The factory owner Assystem UK Ltd, part of a French engineering group, was yesterday fined £160,000 plus £52,500 costs for safety failings.
Liam O’Neill had been trying to replace a control cable when the incident happened on 12 March 2011. The 51-year-old, from Didsbury, Greater Manchester, died in hospital seven days later.
An investigation by the Health & Safety Executive (HSE) found that Mr O’Neill had been able to work on a platform in the path of the overhead crane without the power to the crane first being switched off.
Preston Crown Court heard that the platform, which was around four metres above the ground, had been installed for a specific project in September 2000. End-stops had previously been fitted to the rails used by the overhead crane that stopped the crane reaching the platform, but these had later been removed.
The platform had remained at the factory but there was no barrier at the bottom of the access ladder to prevent workers climbing up it while the crane was in use.
On the day of the incident, Mr O’Neill had been trying to replace a cable hanging from the crane to a handheld control, after it had developed an intermittent fault.

§ **Data provided**:
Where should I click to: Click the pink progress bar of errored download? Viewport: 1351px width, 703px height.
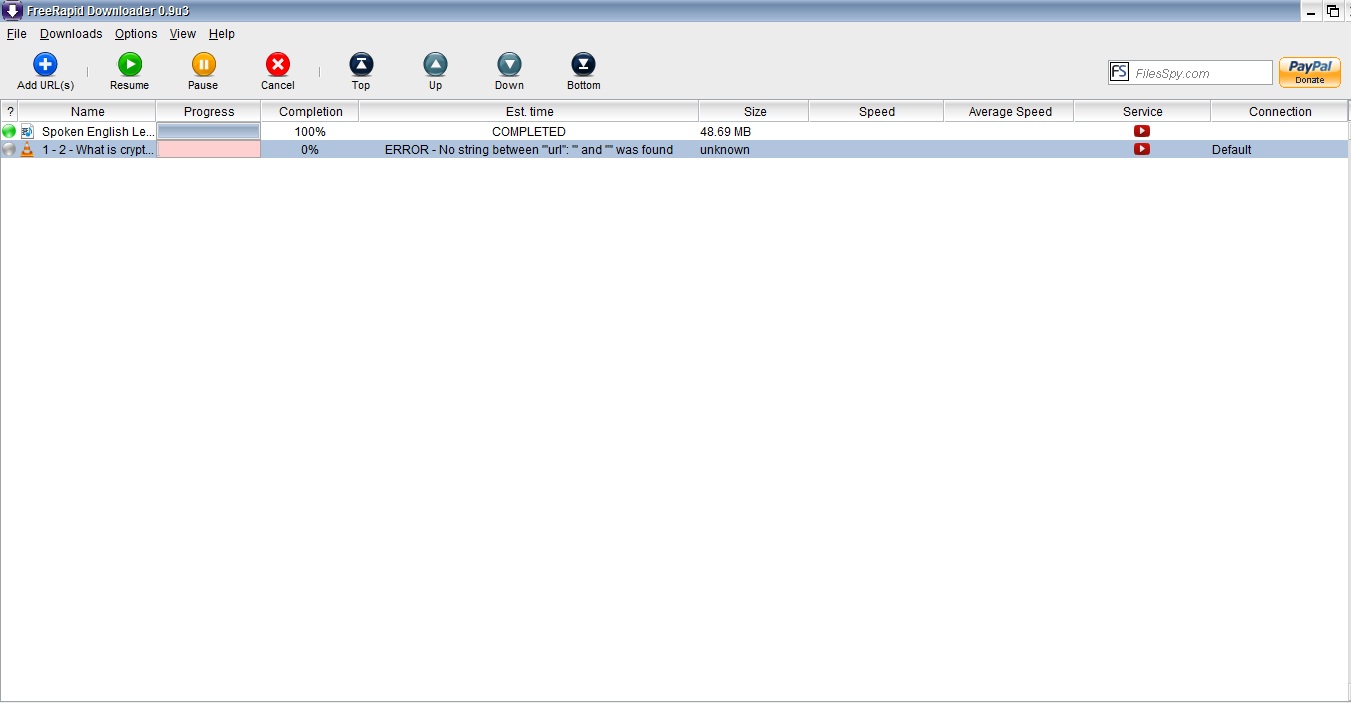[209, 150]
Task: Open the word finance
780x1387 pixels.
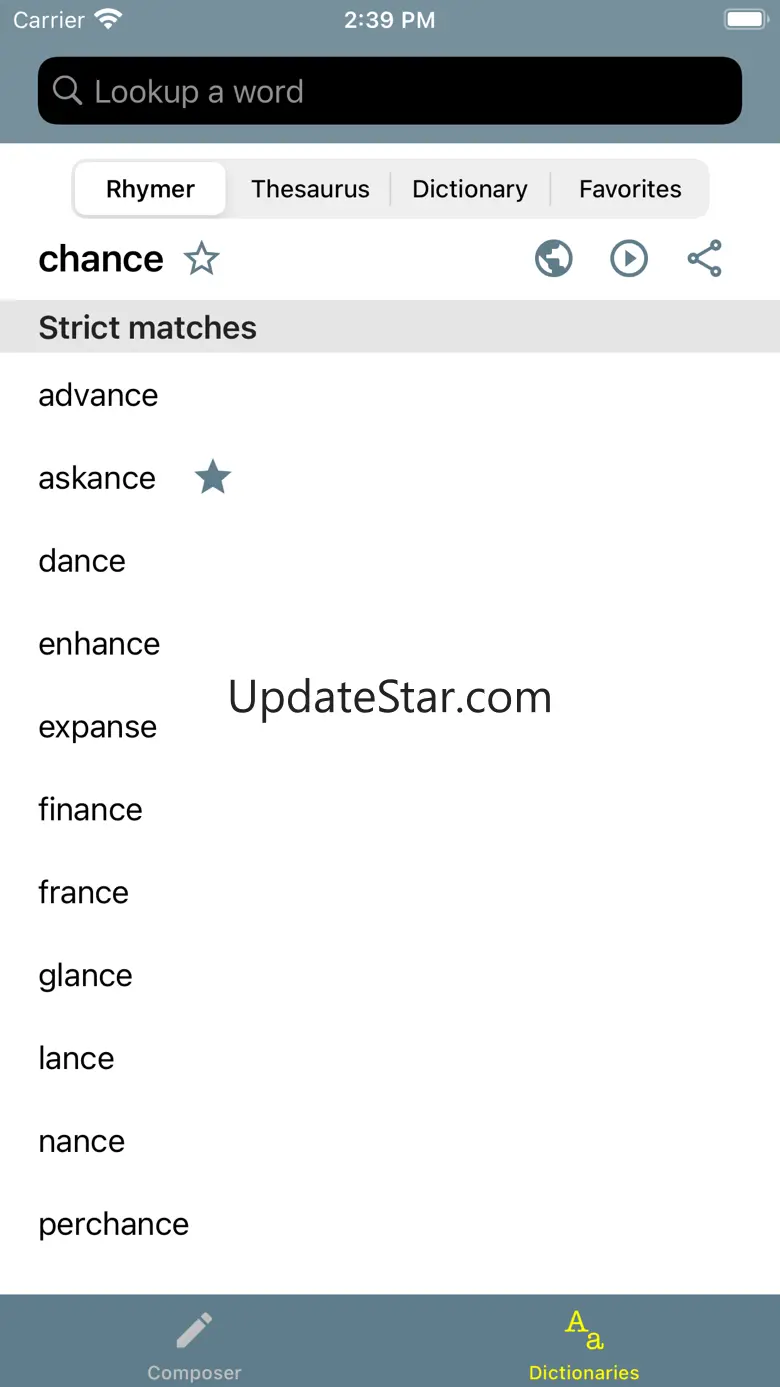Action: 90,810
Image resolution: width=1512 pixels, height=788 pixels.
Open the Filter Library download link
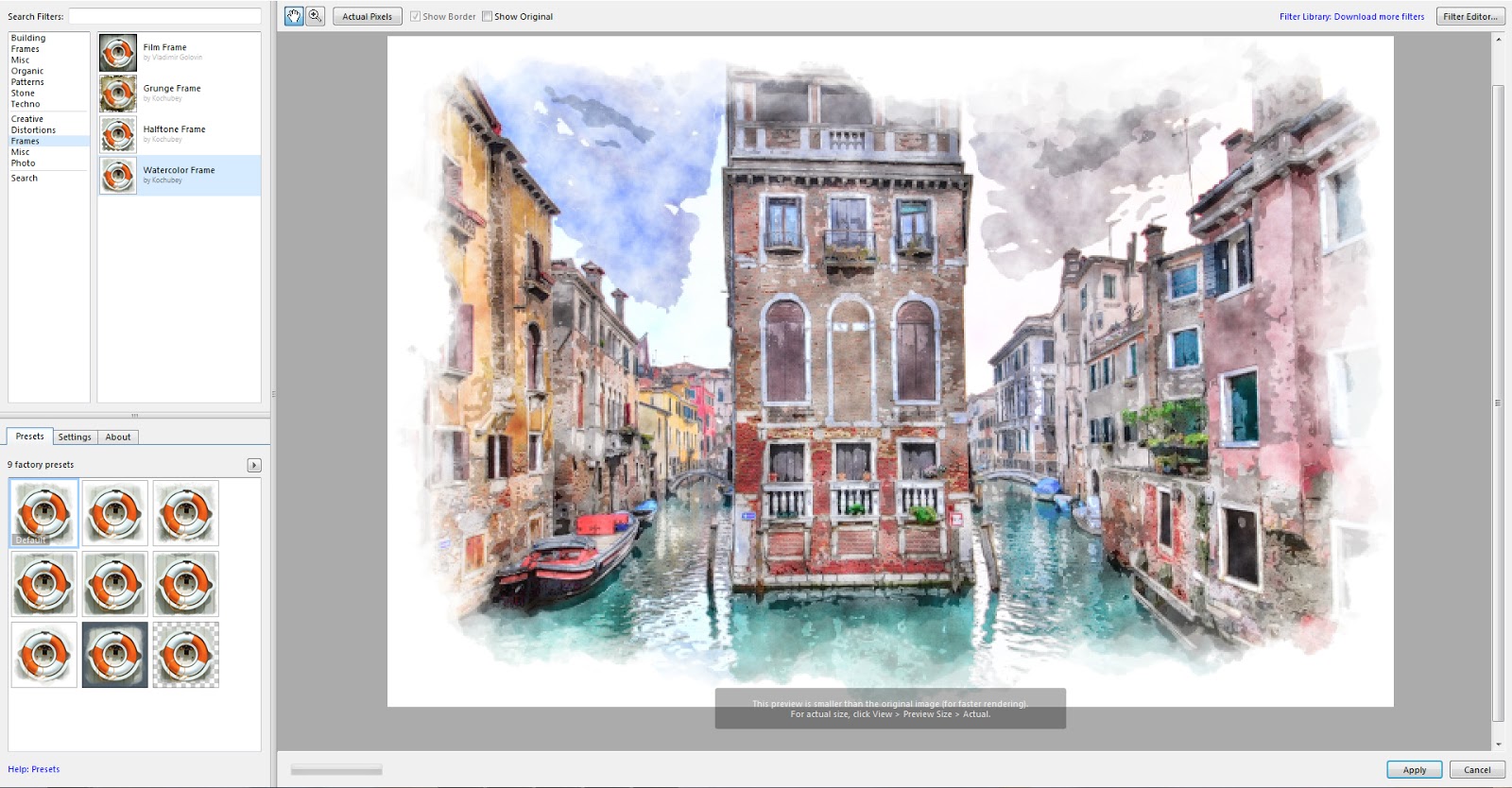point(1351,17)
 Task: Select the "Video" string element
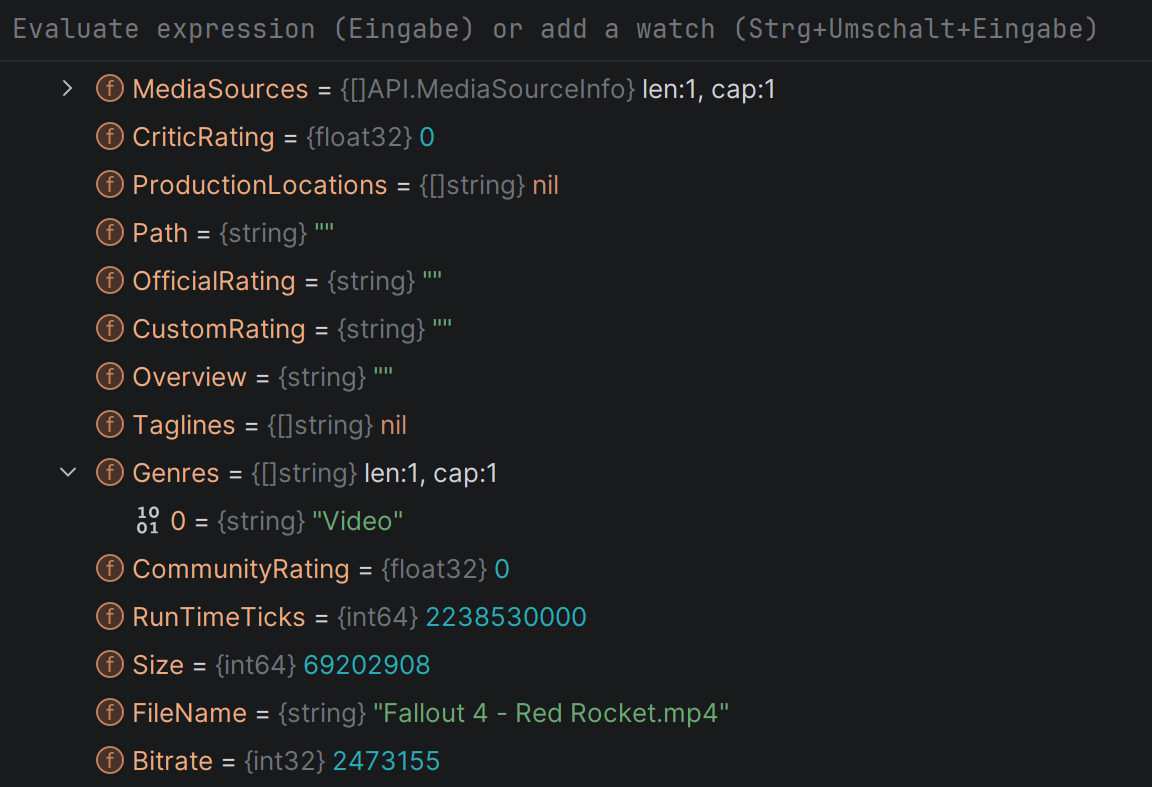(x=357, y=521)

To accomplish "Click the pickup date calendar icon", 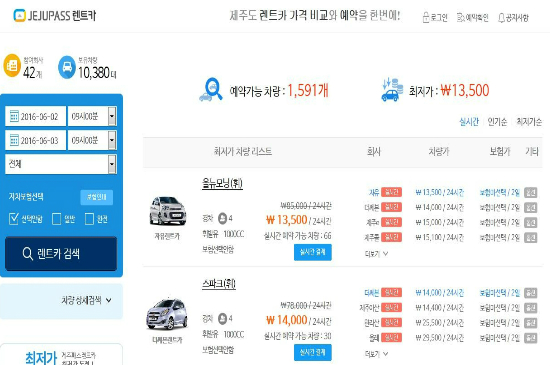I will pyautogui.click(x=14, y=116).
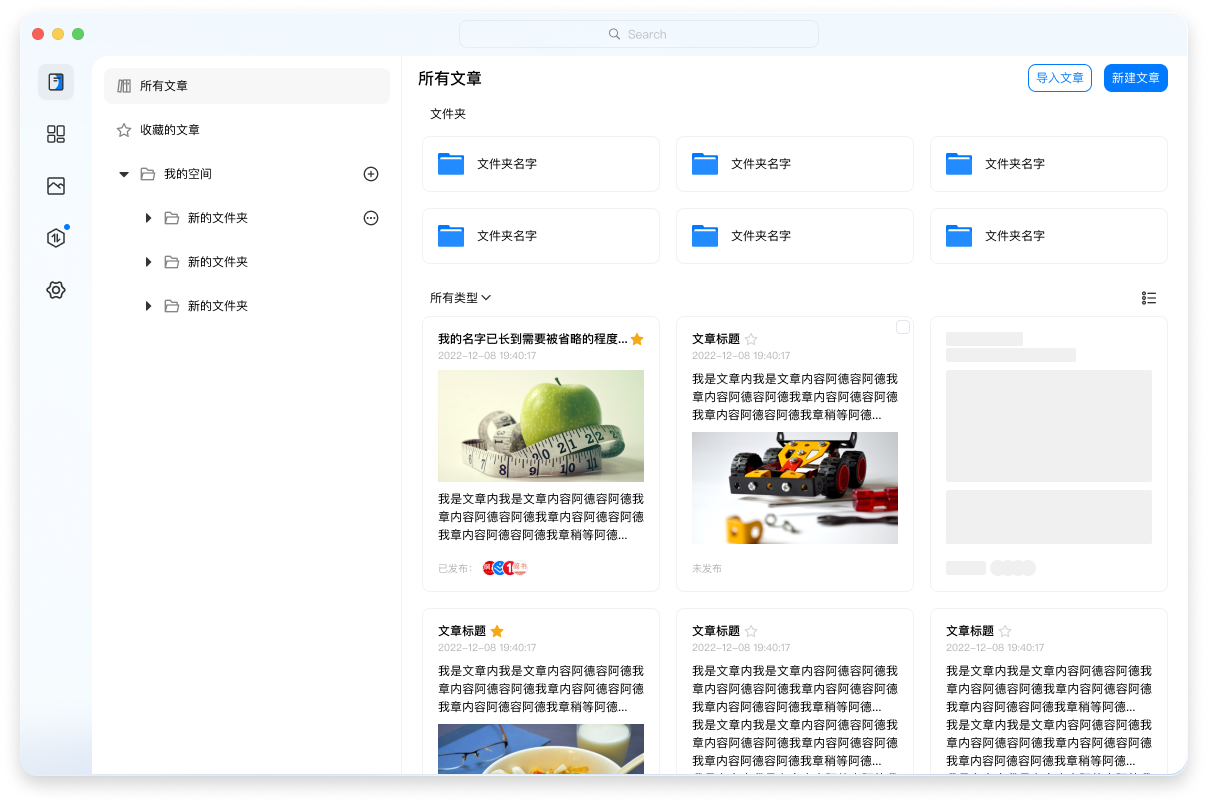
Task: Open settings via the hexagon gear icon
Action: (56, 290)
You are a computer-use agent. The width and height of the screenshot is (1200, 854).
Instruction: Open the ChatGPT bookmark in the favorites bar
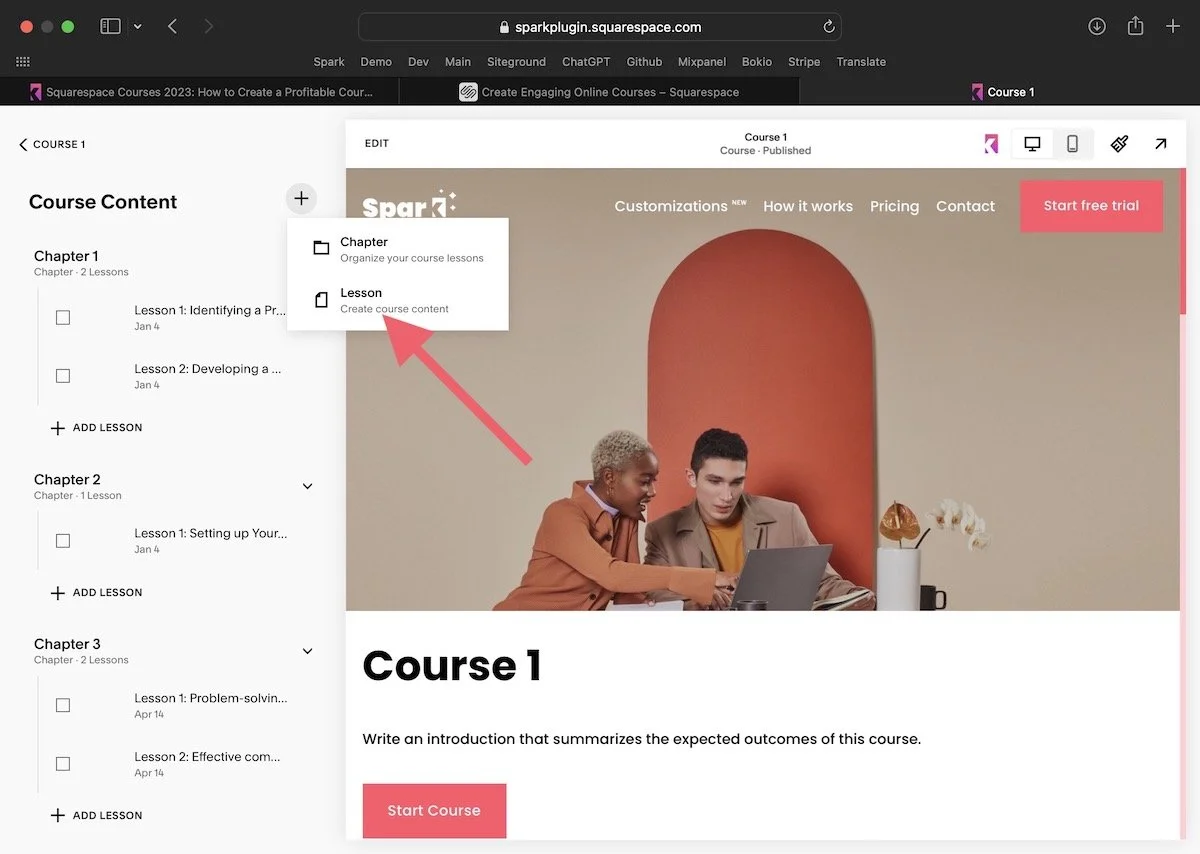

§ **Problems to solve**:
• A. In the account of the crane incident, on what date did the incident happen?
• B. Write the next part of the account of the fatal crane incident at the factory, continuing after its final sentence.

§ **Answers for this exercise**:
• A. 12 March 2011

• B.
The crane had been moved over the platform so that Mr O’Neill could reach the top of the cable where it connects to a junction box on the crane. As he climbed onto the platform, the crane moved and he was crushed between the guard rails around the top of the ladder and the crane itself.
The HSE investigation found the crane cleared the top of the guard rails around the ladder and platform by just 85mm. Despite this, the company had not identified the risk of workers being crushed by the crane if they used the platform so no action had been taken to stop this from happening.
Assystem UK Ltd, of Club Street in Bamber Bridge, was fined £160,000 and ordered to pay £52,500 in prosecution costs after pleading guilty to a breach of the Health and Safety at Work etc Act 1974.
Speaking after the hearing, HSE inspector Stuart Kitchingman said: “Liam tragically lost his life because his employer didn’t think about the potential consequences of having a working platform in the path of an overhead crane. Assystem should never have allowed the end-stops to be removed from the crane’s rails when it was still possible for workers to climb up the ladder onto the platform.
“It would have been simple to put a system in place to make sure power to the crane was switched off before anyone climbed onto the platform, or to put up a barrier to prevent access to the platform.”